0 Security settings should be done at the COM+ application level;
however, by setting COM+ security at machine level you create a safety net in case you fail to set certain settings at the application level.
0 Create a separate service account for every COM+ application to control the access the application has to the server, and be able to audit their behavior in detail.
0 The security settings of the BizTalk Server COM+ application after installation are minimal.
0 The Message Managing database,Tracking database, and Shared Queue database all use SQL Server authentication. Only the XLANG Scheduler persistent database uses Windows authentication.
0 By default, BizTalk server uses the SQL Server system administrator account ("sa") to log in to the database, giving the COM+ applications that use these database unlimited access. By creating a separate SQL Server user account for each of these databases as the owner of the database, a more restricted access is achieved.
0 By creating database roles, which are in line with the roles you defined in the BizTalk COM+ applications, you can restrict access to database objects such as tables, views, or stored procedures, or even table columns (fields) in a database. Database users are members of one or more roles, giving them limited access to the database.
0 Different strategies enable you to prevent, or at least minimize, the loss of data in case of a database failure. This can be achieved by a well-designed backup/recovery strategy, or by creating and enabling database replication, through a Publish/Subscribe configuration.
0 Windows 2000 Kerberos V5 is a distributed security protocol that has its own way of delivering authentication, data integrity, and data privacy without using certificates.The CryptoAPI is used in generating session keys and encrypting data.

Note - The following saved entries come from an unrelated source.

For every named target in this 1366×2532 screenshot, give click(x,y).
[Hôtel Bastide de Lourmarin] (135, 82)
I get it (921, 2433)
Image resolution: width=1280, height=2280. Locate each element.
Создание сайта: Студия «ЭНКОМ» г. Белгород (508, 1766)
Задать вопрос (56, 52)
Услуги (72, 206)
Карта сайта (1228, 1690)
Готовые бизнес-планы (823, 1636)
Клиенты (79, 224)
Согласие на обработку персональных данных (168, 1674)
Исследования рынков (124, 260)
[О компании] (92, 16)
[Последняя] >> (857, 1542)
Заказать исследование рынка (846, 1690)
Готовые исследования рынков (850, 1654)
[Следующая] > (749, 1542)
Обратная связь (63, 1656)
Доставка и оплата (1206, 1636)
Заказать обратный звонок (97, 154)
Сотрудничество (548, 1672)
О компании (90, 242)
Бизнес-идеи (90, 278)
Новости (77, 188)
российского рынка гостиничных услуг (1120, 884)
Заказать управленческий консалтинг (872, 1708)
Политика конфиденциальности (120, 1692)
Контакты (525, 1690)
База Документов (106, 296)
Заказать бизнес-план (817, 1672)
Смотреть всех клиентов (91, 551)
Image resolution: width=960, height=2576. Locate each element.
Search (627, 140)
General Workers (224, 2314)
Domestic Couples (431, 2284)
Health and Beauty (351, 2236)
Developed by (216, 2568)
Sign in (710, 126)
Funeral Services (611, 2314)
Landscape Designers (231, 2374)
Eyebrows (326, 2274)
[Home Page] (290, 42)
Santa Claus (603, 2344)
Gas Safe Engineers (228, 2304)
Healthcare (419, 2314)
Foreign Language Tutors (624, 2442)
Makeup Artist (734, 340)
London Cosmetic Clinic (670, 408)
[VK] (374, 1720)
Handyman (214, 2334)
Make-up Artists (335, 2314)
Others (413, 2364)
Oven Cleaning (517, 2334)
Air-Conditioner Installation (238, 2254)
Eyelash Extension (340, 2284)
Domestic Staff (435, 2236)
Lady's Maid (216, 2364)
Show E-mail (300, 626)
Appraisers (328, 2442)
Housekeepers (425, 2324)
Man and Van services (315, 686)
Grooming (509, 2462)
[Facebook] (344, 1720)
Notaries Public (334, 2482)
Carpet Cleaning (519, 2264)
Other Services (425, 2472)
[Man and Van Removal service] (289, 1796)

The Kerberos Key Distribution Center runs on every domain controller and gives out tickets that enable users to access services on services, even if these services run in other domains or on different operating systems.
0 Windows 2000 Certificate Services allows you to become your own certificate authority (CA) for your domain, or BizTalk environment. Certificates issued to users can be managed from within the Active Directory.
0 Certificates are used in every authentication and encryption method within Windows 2000. Within BizTalk Server 2000, you can set certificates on inbound and outbound documents on BizTalk channels.
0 Certificate Services come with a Web site from which your trading partners can request a certificate, in case you decide to control the certificates that are used in the BizTalk Server environment.
0 CryptoAPI is the powerful interface that enables your BizTalk application to make use of the certificate service providers (CSPs) that are available on the Windows 2000 server.
0 A secure exchange of compound messages between a BizTalk server and a trading partner can be achieved by encoding them in MIME format and sending them by Secure MIME (S/MIME).